I’ve been using ob-ipython in
org-mode lately with ijulia as the kernel. In general, it works pretty well and
papers over some of the current issues with ob-julia. The one thing it doesn’t
do natively is formatting the results as org-mode tables when an array or
dataframe is returned. To get around this, I currently have the following
snippet in my .juliarc.jl (definition for orgify not shown but can be shared
if interest).
"Tries to represent arrays as an org-table"
function Base.show(st::IO, ty::MIME"text/org", x::AbstractArray)
stringrepresentations = map(string,x)
write(st, orgify(stringrepresentations))
end
"Tries to represent as an org-table"
function Base.show(st::IO, ty::MIME"text/org", x)
write(st, orgify(x))
end
This works fairly well for my purposes, but it occurred to me that this is
functionality probably worth sharing (whether shared as julia package or emacs
package yet to be determined).
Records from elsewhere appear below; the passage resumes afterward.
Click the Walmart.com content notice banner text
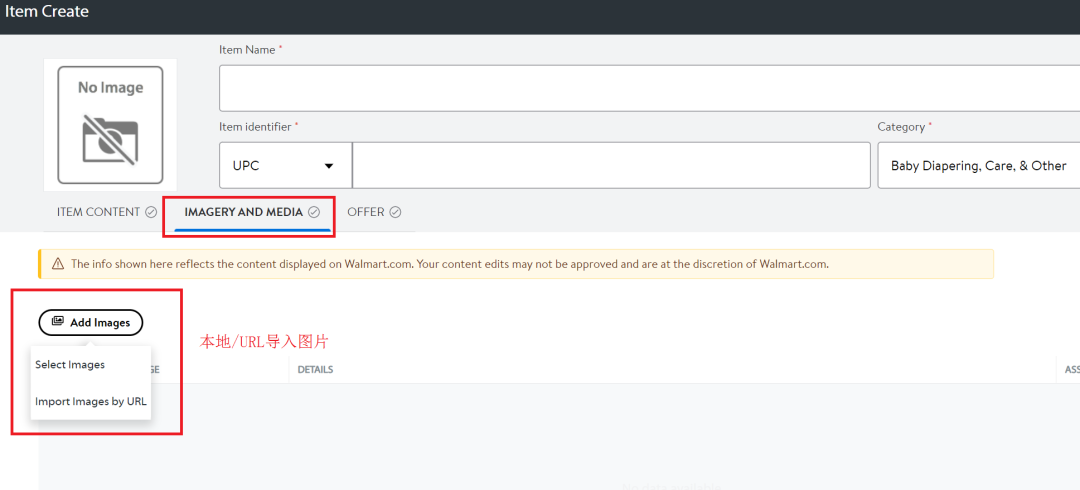 click(x=450, y=264)
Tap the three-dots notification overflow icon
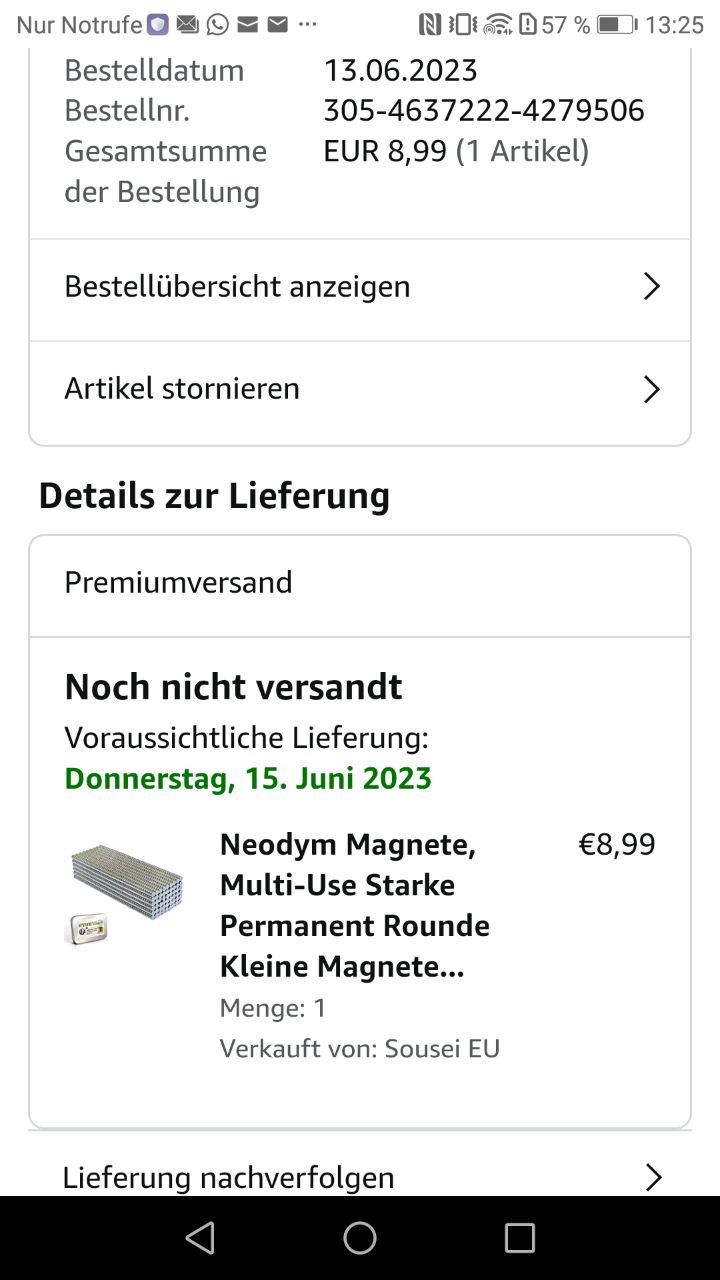 click(x=308, y=25)
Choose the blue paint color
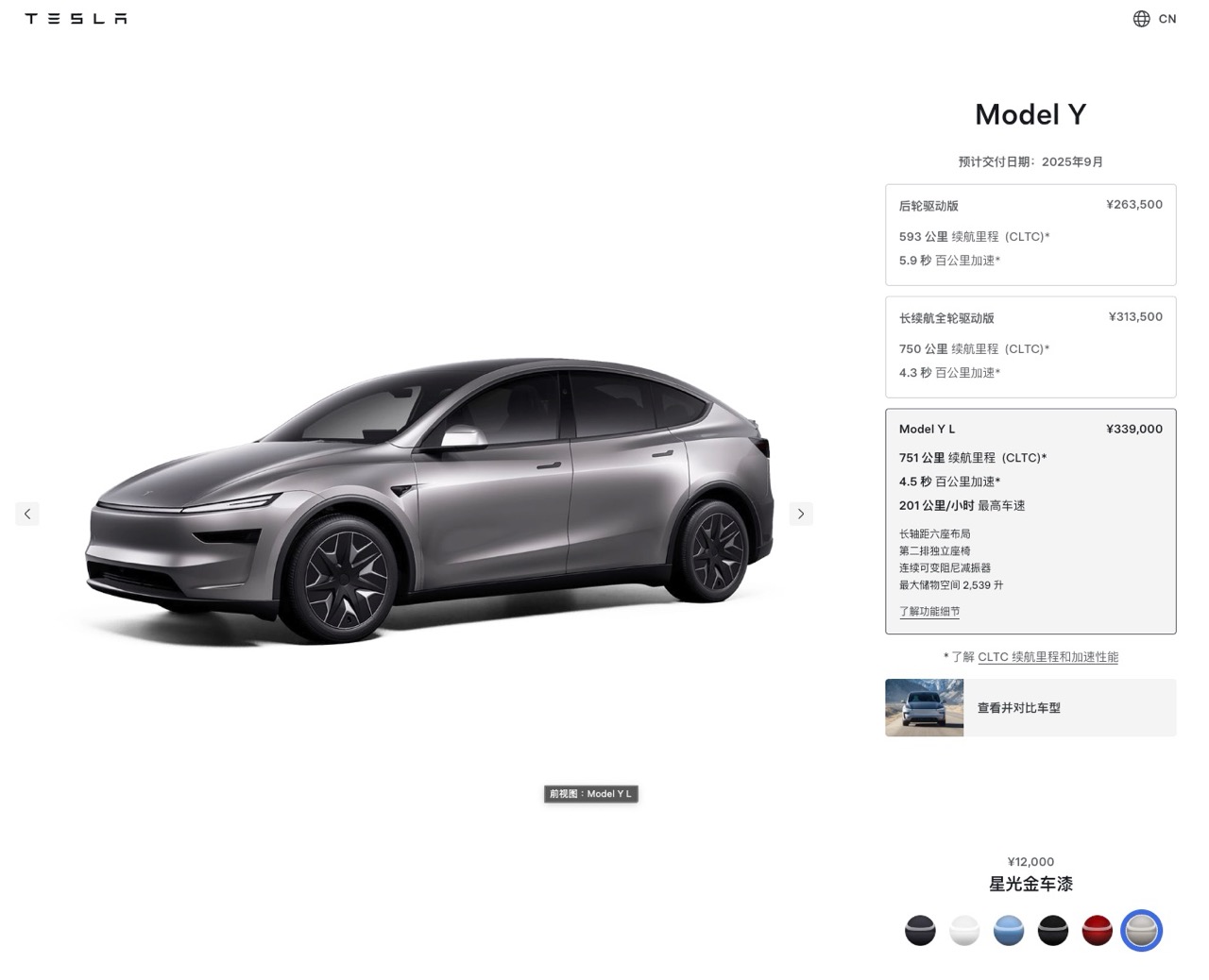Image resolution: width=1209 pixels, height=980 pixels. pyautogui.click(x=1009, y=930)
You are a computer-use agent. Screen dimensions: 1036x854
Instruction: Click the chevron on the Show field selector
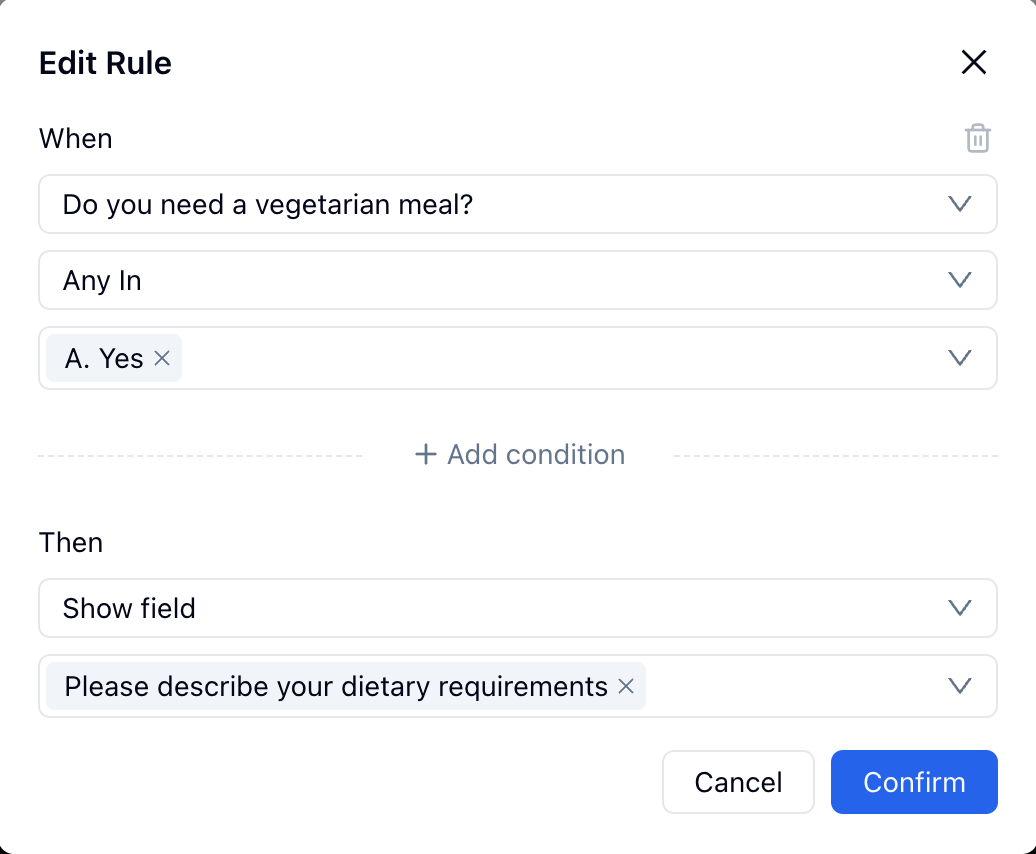[x=959, y=608]
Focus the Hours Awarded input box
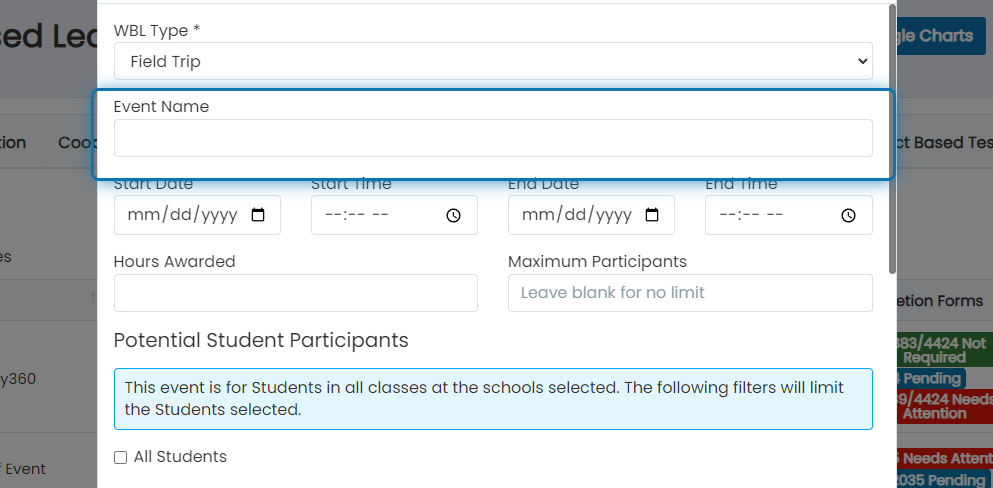Image resolution: width=993 pixels, height=488 pixels. pyautogui.click(x=296, y=293)
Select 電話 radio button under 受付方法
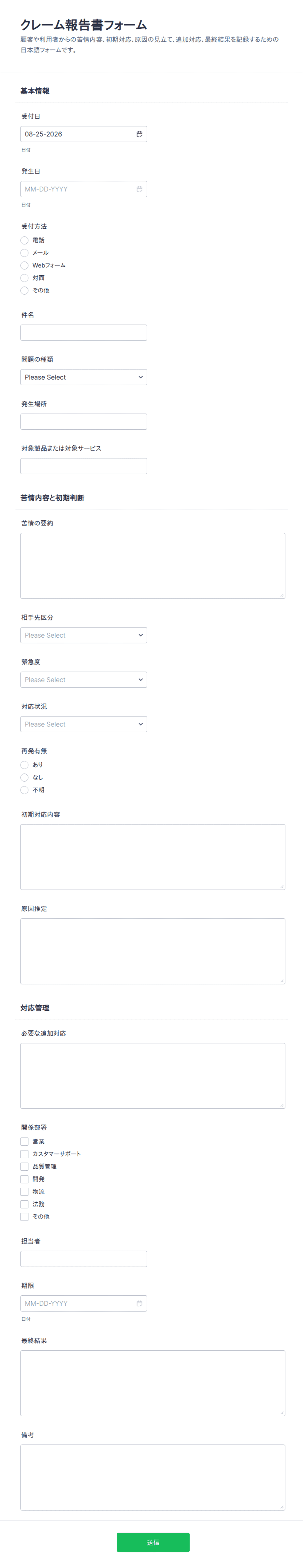The height and width of the screenshot is (1568, 303). [24, 240]
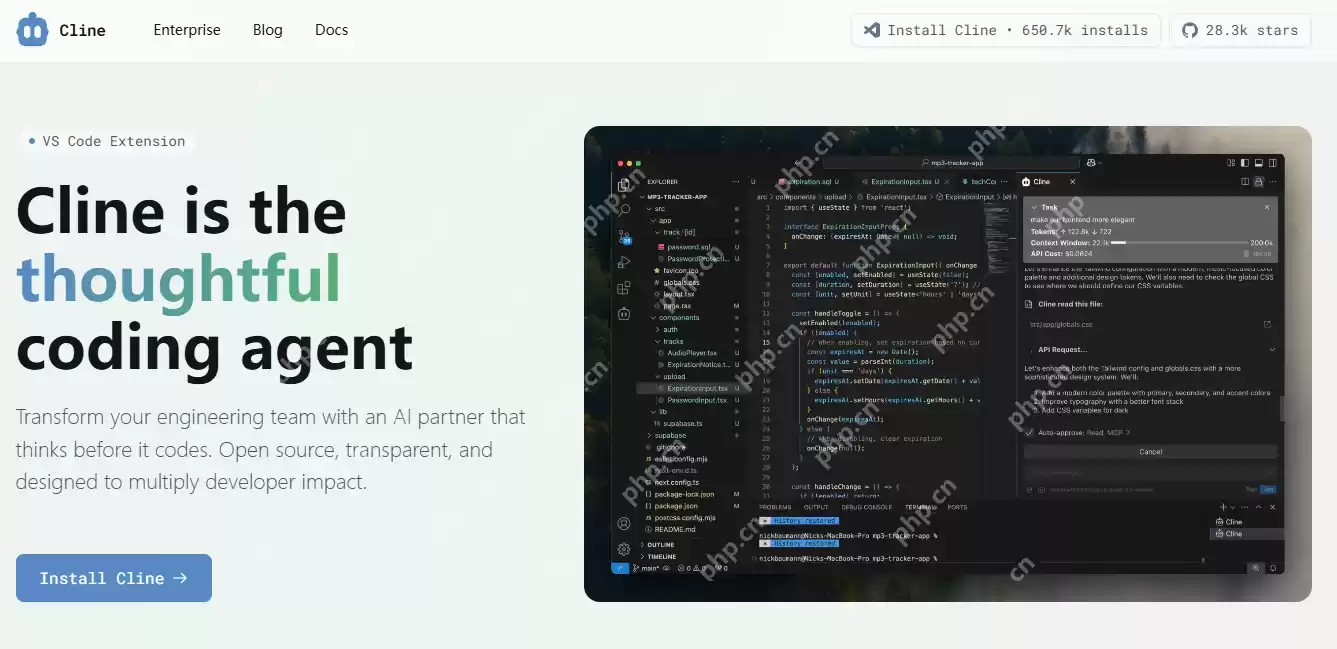
Task: Collapse the components folder in file tree
Action: [656, 318]
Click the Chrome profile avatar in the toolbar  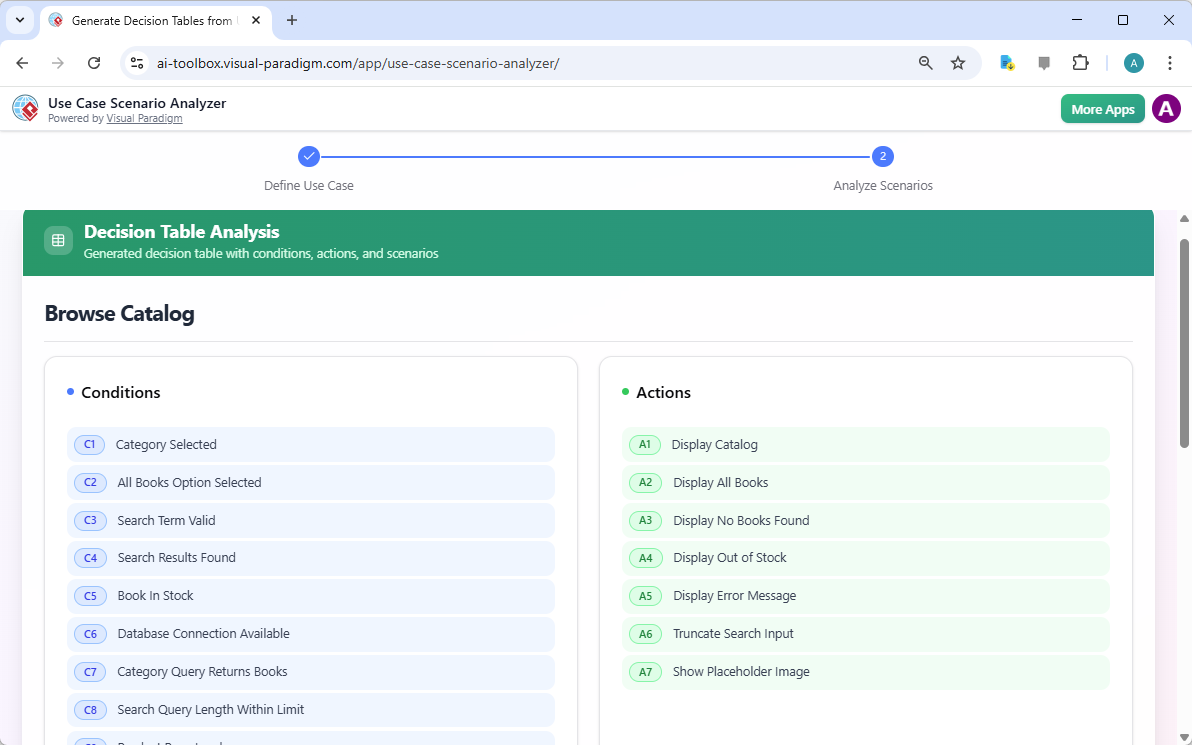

However, I shouldn’t really be publishing a package
anywhere that has this kind of type-piracy. Any ideas how to avoid the
type-piracy here?
Sorry, I was confused and thought that MIME"text/org" types are used in Base. If they are not, I don’t think type piracy is an issue (recall that MIME is a parametric type). I would just put it wherever orgify is.
Issue is that AbstractArray is defined in Base even if you’re right about the
thing where parametric types don’t count as type-piracy so long as the specific
parameter isn’t used in the original package. Or maybe I’m just totally
misunderstanding what is meant by “type-piracy”.
I would make this suggestion again — if there is at least one type in the signature that you “own”, defining a method it is not type piracy.
I understand the concern about MIME — “ownership” can be hazy with parametric types — but I think that the idea behind it is precisely that people should extend it.